Surya tengah ceria bertugas di atas sana. Memberi cahaya penghidupan bagi semesta. Tak ia hiraukan betapa banyak hujatan yang diterimanya akibat panas yang membuat para pemilik peluh mengeluh.

Manusia terkadang memang tak tahu diri. Dibalik kerja keras matahari yang menyinari, mereka malah memberi ujaran benci. Alih-alih berterima kasih atas kehadirannya membuat dunia hidup dengan jutaan manfaat sinarnya.

Tak sadar mereka jika surya tak sedang bertugas, erangan kecewa atas baju-baju mereka yang basah tak henti membuat resah. Tak sadar mereka, hujatan berganti pada hujan, yang datang dan merindu pada mentari yang sempat mereka julidi.

Sepicik itu manusia. Hanya sadar jika sudah ditampar. Hanya menyesal ketika sudah ditinggal.

Namun, tidak berlaku pada mereka-mereka yang memiliki keimanan. Seseorang yang beriman, akan memiliki keteguhan hati, berpikir positif ketika diserang hal negatif. Membuat mereka tetap memiliki pegangan untuk bertahan dalam melalui sebuah ujian.

Seseorang yang beriman, akan memiliki kerendahan hati. Ketika sedang berada di puncak, tak akan jumawa, tetap bersahaja. Karena mereka yakin jika tidak ada manusia sempurna, tidak ada makhluk sempurna. Keimanan akan menundukkan hati mereka, tidak akan berjalan dengan kepala menengadah mesti tak pernah kalah. Membuat mereka merasa bukan siapa-siapa meski banyak orang mengakui jika mereka luar biasa.
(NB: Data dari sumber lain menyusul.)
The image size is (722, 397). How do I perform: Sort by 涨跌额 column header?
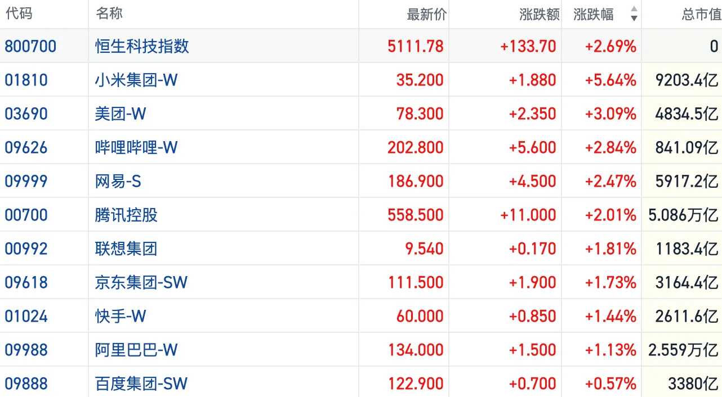point(539,15)
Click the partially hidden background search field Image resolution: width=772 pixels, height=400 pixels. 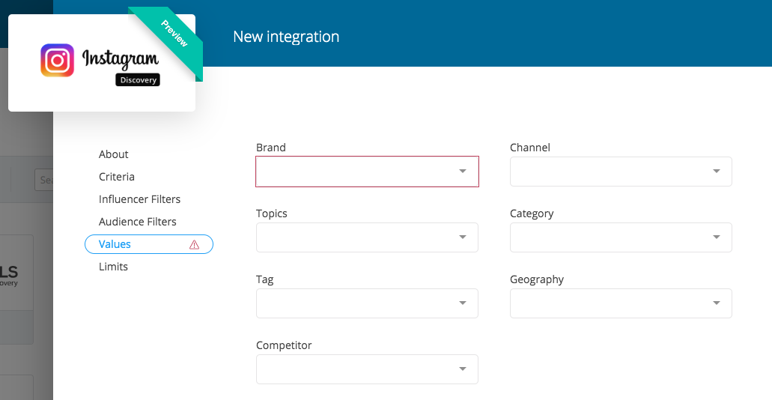click(x=43, y=180)
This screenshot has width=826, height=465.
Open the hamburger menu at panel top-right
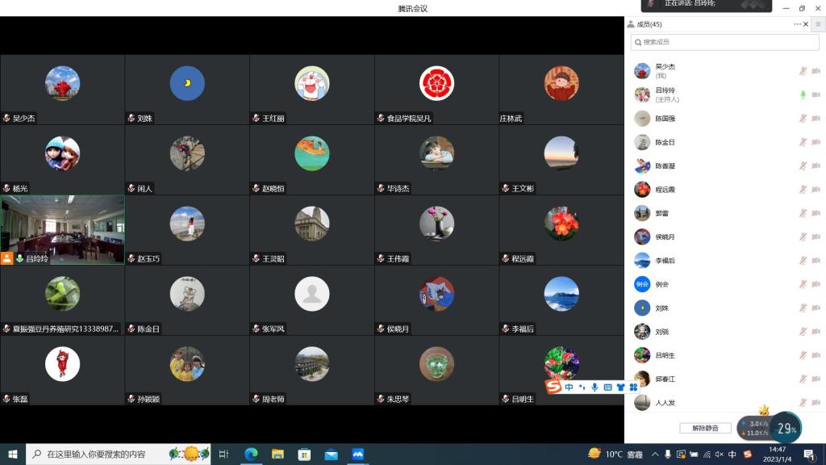coord(818,24)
Seindah itu iman. Membuat hidup nyaman, hati tentram, tak ada keresahan dan kerisauan. Iman, pada Tuhan, adalah kunci atas kebahagiaan diri setiap makhluk di dunia ini.
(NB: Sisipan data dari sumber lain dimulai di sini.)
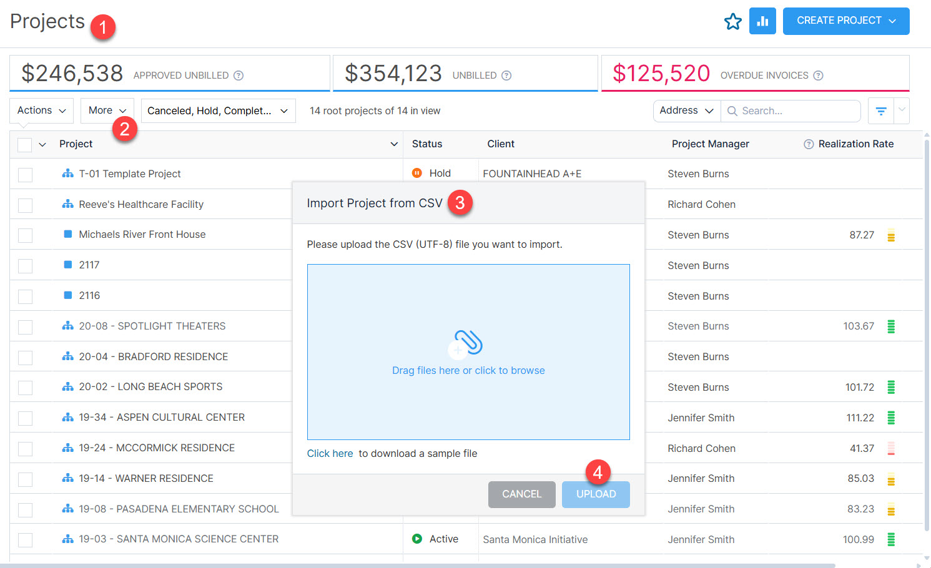Open the More menu
The image size is (931, 568).
tap(106, 110)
Fatamorgana yang tersaji di dunia fana, jangan sampai menjerumuskan kita di lembah dosa. Jalani semua yang ada, dengan ikhlas dan bersungguh-sungguh. Dengan niat dan tekad bulat, lillahi ta'ala. Agar lelah yang kita dapat selama berusaha berjuang hidup, menjadi berkah, karena niat lillah.

Manik cokelat yang tengah berusaha menatap surya itu seketika menutup.
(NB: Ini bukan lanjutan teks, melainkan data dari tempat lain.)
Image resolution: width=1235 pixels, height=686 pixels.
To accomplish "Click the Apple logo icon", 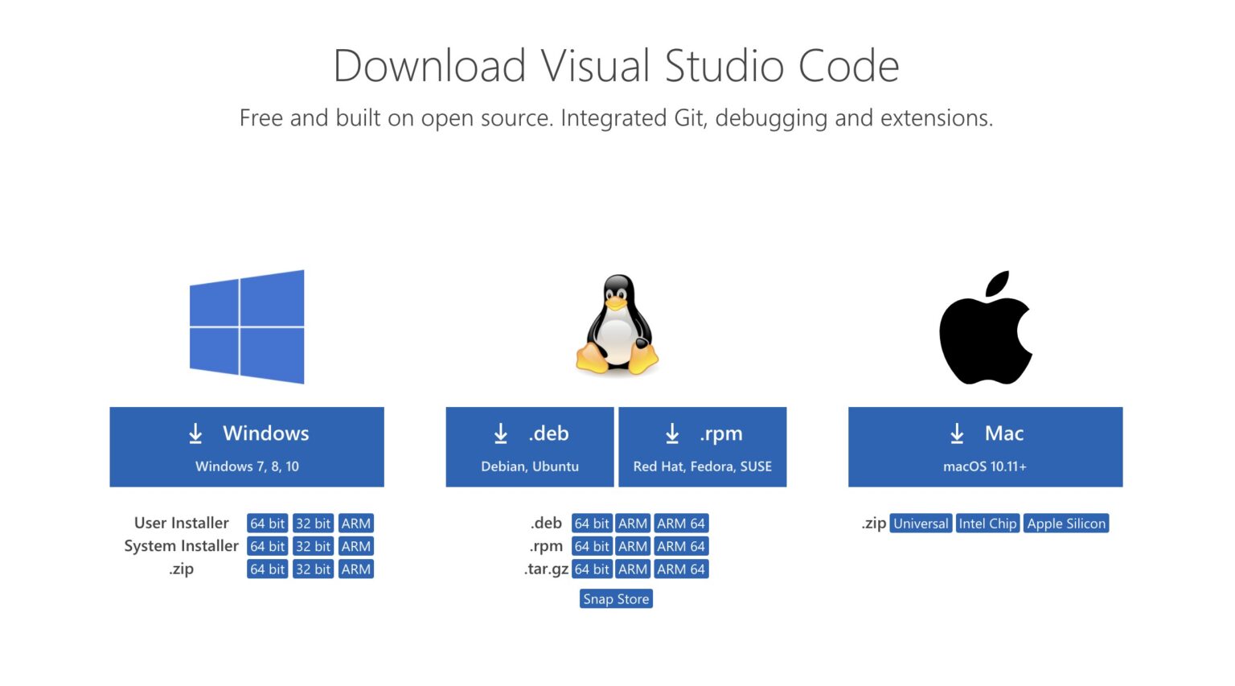I will pos(984,326).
"Ngapain sih? Kebiasaanmu dari dulu belum ilang juga? Seneng banget liat langit?"

Deretan gigi yang hampir rapi karena ada satu taring yang menjorok ke depan barisan itu terlihat.

"Aku seneng liat langit. Karena dari langit, aku tahu kuasa Allah itu nyata."

Qonita mengernyitkan dahi.

"Ha?"

Dara yang tengah duduk di depan Qonita menjelaskan dengan seksama.

"Kamu nggak pernah perhatiin langit? Kalau pagi subuh, warnanya abu-abu tua, perlahan berubah jadi abu-abu campur merah terus oranye. Habis itu ganti lagi jadi oranye ke kuning, lama-lama bisa jadi biru, kadang ada putih awan. Sampai sore balik lagi ke kuning, oranye, kemerahan, balik ke abu-abu tua, sebelum jadi gelap."

Pisau ditangan Qonita sampai berhenti bekerja karena tuannya tengah serius mendengarkan cerita sahabat masa kecil yang baru tiga hari lalu ditemuinya lagi.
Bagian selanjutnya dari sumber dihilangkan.